MATERIAL FOR THIS TASK:
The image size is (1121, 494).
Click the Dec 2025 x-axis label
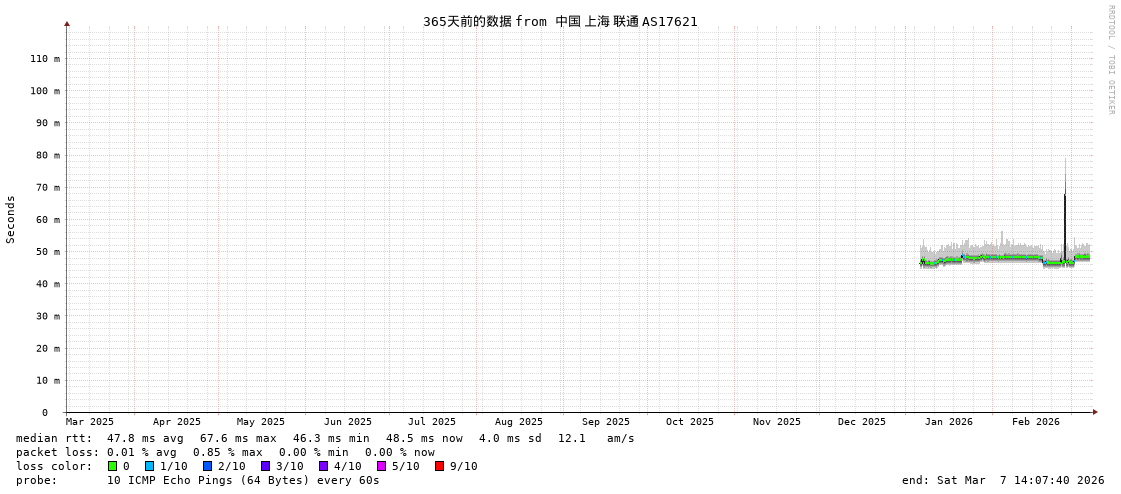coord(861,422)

* * *

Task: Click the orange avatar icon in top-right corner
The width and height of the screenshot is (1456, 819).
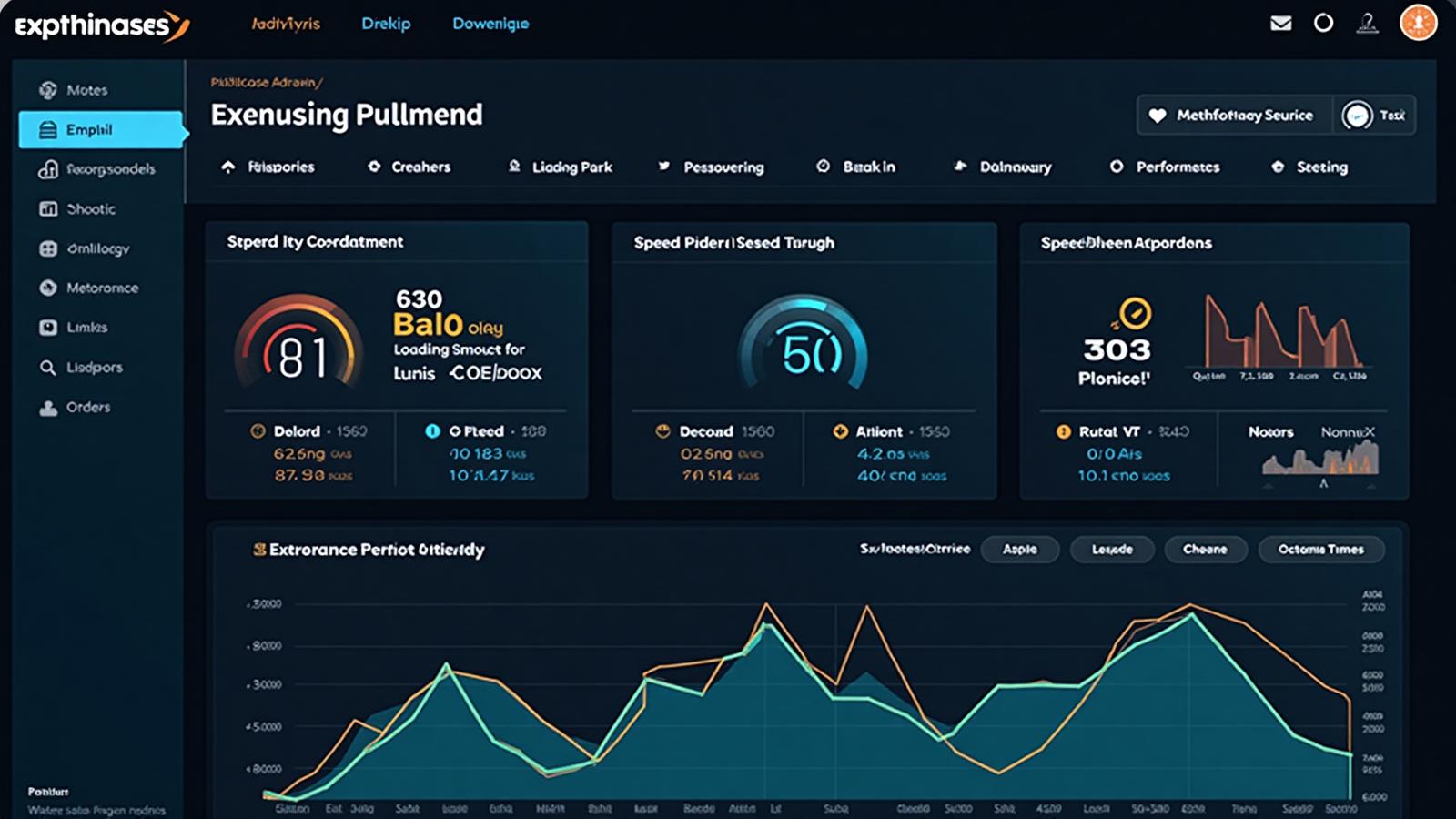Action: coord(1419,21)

STATED PROBLEM: Could you copy out the records from the line with "The image size is (1121, 494)." to the line with "coord(861,422)", both lines included, with each answer coordinate multiplied by 2 and rounded to a whole number, halves rounded up? Keep everything else unchanged, and leave the pictures out.

SOLUTION TO THE EXERCISE:
The image size is (1121, 494).
Click the Dec 2025 x-axis label
coord(1722,844)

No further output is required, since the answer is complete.